• [Problem description]: Pick out each line below containing "will".

----------------------------------------

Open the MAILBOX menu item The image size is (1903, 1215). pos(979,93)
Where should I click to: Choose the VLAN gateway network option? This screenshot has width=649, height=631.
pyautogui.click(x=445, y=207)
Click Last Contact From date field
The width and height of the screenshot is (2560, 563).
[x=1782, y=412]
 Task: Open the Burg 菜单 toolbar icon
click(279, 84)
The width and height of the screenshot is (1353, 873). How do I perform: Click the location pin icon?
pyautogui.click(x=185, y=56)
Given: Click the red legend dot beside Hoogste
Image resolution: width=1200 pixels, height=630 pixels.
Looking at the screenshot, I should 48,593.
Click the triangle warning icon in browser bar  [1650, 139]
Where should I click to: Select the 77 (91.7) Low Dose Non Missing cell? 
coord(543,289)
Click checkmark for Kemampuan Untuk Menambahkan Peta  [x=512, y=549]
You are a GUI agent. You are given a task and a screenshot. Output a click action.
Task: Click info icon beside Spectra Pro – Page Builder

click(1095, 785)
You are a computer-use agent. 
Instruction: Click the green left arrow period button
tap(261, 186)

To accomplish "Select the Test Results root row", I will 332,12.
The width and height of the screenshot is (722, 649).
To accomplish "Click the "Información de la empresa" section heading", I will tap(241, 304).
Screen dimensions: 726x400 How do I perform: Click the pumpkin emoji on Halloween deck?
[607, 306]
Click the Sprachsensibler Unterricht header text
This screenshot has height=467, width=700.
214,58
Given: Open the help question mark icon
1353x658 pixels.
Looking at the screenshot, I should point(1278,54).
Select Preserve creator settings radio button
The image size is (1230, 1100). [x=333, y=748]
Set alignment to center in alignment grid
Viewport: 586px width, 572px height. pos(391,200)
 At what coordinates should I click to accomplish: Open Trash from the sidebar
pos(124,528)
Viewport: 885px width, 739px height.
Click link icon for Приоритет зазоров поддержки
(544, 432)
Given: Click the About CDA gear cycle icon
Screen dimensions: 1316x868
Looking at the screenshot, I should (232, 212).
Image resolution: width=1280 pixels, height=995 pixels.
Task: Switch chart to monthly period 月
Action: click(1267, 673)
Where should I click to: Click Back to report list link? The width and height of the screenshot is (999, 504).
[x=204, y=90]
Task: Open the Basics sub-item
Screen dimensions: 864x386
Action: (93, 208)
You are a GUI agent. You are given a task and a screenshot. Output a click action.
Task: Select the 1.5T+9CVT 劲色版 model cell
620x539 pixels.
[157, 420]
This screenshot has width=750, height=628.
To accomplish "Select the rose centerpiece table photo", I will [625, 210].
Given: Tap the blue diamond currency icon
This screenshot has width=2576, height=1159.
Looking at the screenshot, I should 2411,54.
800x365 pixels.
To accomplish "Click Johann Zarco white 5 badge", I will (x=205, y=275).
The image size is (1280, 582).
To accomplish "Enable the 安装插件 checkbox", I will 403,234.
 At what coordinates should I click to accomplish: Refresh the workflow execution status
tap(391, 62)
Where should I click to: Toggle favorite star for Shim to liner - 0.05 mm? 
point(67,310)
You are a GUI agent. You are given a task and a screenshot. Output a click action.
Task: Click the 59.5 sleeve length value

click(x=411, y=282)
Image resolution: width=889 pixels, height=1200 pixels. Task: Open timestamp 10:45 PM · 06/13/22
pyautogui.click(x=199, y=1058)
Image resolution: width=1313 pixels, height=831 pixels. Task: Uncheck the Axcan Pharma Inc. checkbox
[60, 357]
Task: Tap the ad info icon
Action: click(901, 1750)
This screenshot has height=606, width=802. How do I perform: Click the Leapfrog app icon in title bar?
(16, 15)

----------------------------------------

• [Your response]:
To accomplish "Select the Test Results root row", I will 332,12.
To accomplish "Click the "Información de la empresa" section heading", I will tap(241, 304).
To accomplish "Select the rose centerpiece table photo", I will [625, 210].
To accomplish "Click Johann Zarco white 5 badge", I will (x=205, y=275).
To accomplish "Enable the 安装插件 checkbox", I will 403,234.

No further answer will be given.